Write a DataFlow

Write a Source DataFlow

There are several existing DataFlow, e.g. ImageFromFile, DataFromList, which you can use if your data format is simple. In general, you probably need to write a source DataFlow to produce data for your task, and then compose it with existing modules (e.g. mapping, batching, prefetching, ...).

The easiest way to create a DataFlow to load custom data, is to wrap a custom generator, e.g.:

def my_data_loader():
  while True:
    # load data from somewhere
    yield [my_array, my_label]

dataflow = DataFromGenerator(my_data_loader)

To write more complicated DataFlow, you need to inherit the base DataFlow class. Usually, you just need to implement the get_data() method which yields a datapoint every time.

class MyDataFlow(DataFlow):
  def get_data(self):
    for k in range(100):
      digit = np.random.rand(28, 28)
      label = np.random.randint(10)
      yield [digit, label]

Optionally, you can implement the following two methods:

  • size(). Return the number of elements the generator can produce. Certain tensorpack features might use it.

  • reset_state(). It is guaranteed that the actual process which runs a DataFlow will invoke this method before using it. So if this DataFlow needs to do something after a fork(), you should put it here. reset_state() must be called once and only once for each DataFlow instance.

    A typical example is when your DataFlow uses random number generator (RNG). Then you would need to reset the RNG here. Otherwise, child processes will have the same random seed. The RNGDataFlow base class does this for you. You can subclass RNGDataFlow to access self.rng whose seed has been taken care of.

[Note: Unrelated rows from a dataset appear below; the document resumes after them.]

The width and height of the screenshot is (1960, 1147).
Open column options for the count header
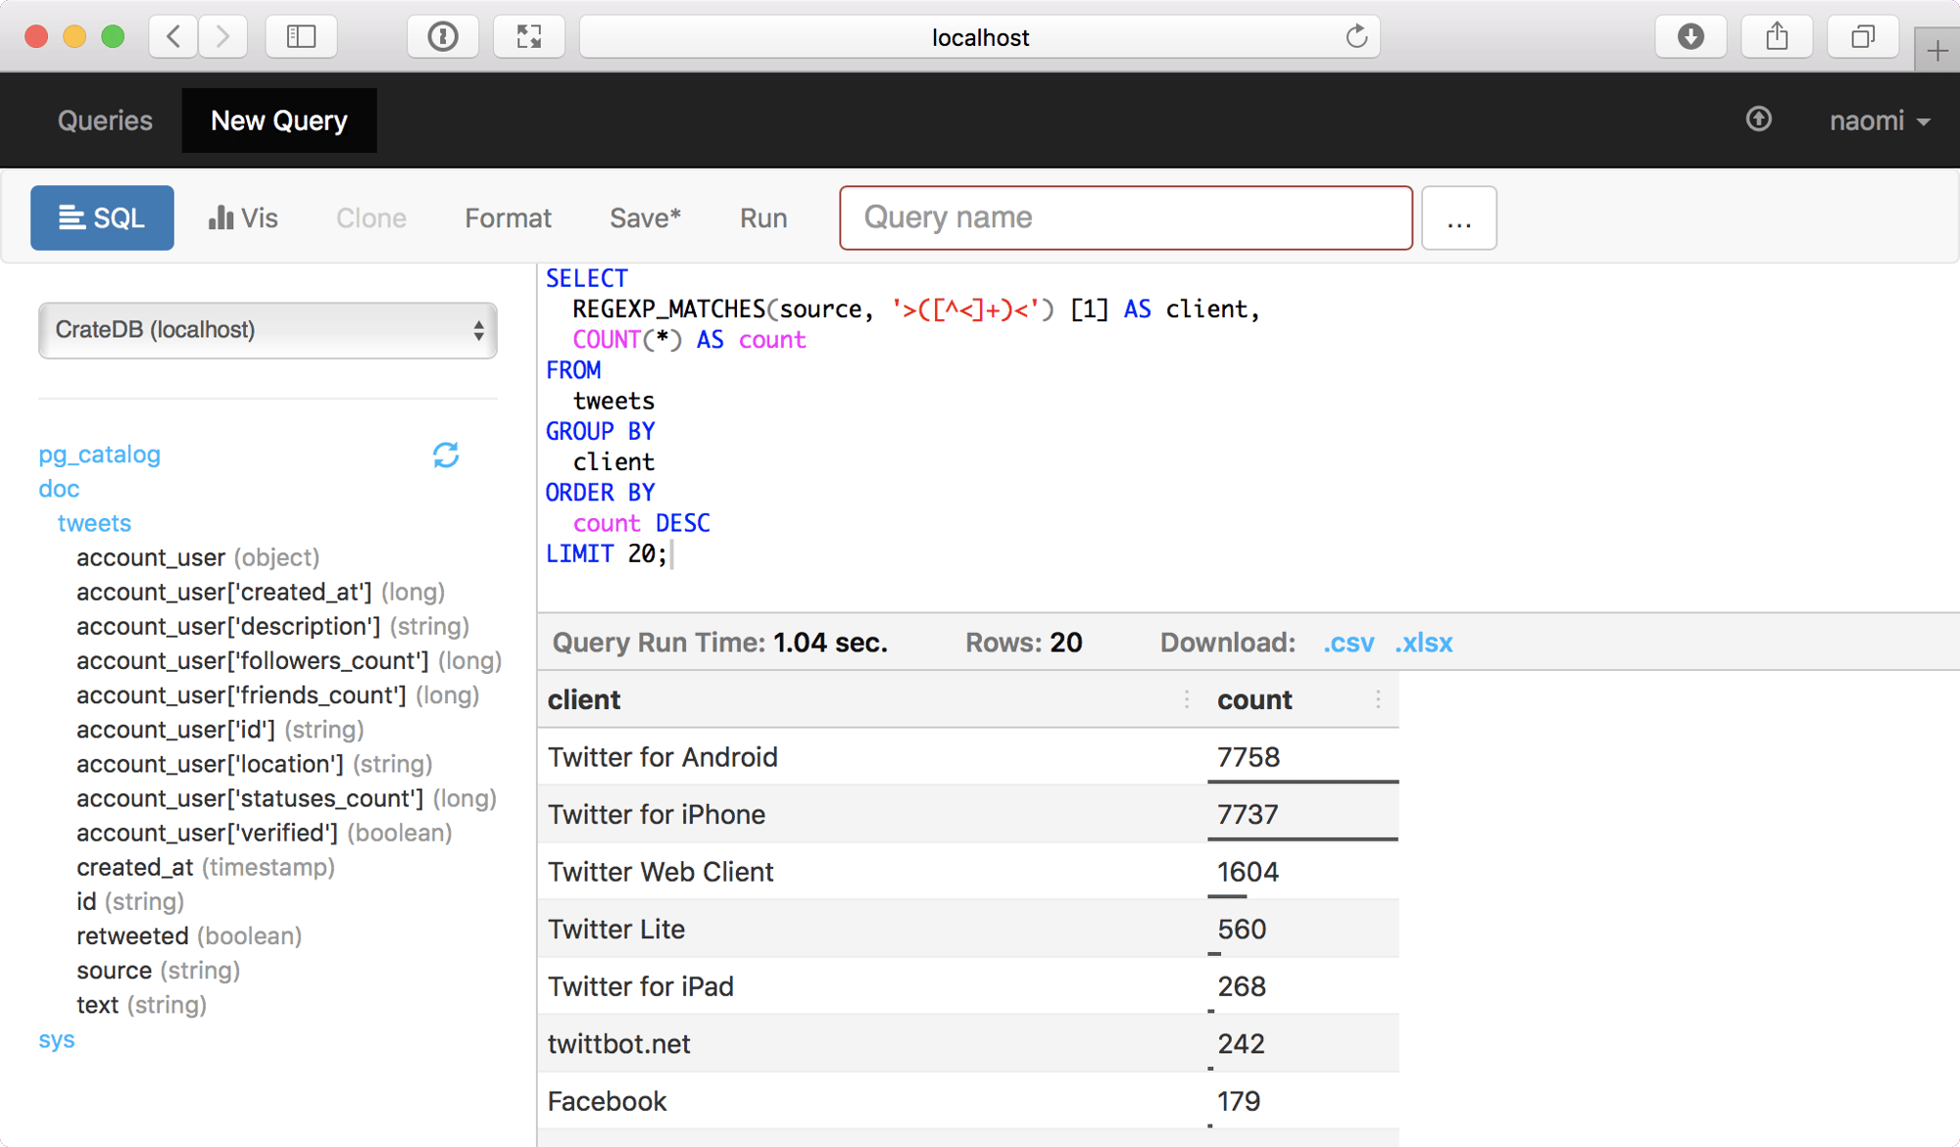click(1378, 699)
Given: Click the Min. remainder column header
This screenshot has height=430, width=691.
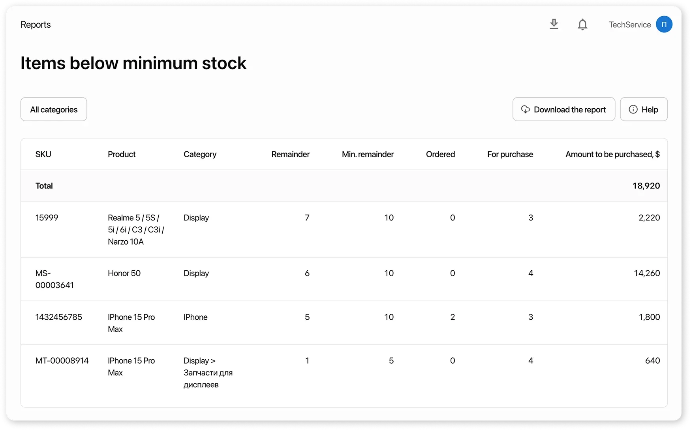Looking at the screenshot, I should coord(368,154).
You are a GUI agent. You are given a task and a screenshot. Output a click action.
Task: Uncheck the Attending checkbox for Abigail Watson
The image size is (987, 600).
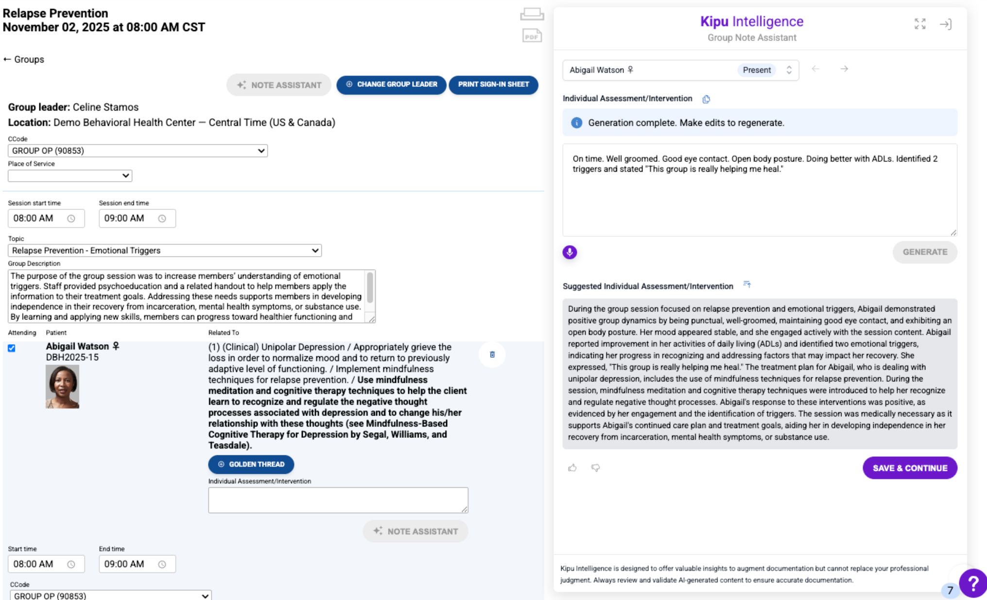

DataFlow implementations for several well-known datasets are provided in the dataflow.dataset module, you can take them as a reference.

More Data Processing

You can put any data processing you need in the source DataFlow you write, or you can write a new DataFlow for data processing on top of the source DataFlow, e.g.:

class ProcessingDataFlow(DataFlow):
  def __init__(self, ds):
    self.ds = ds

  def get_data(self):
    for datapoint in self.ds.get_data():
      # do something
      yield new_datapoint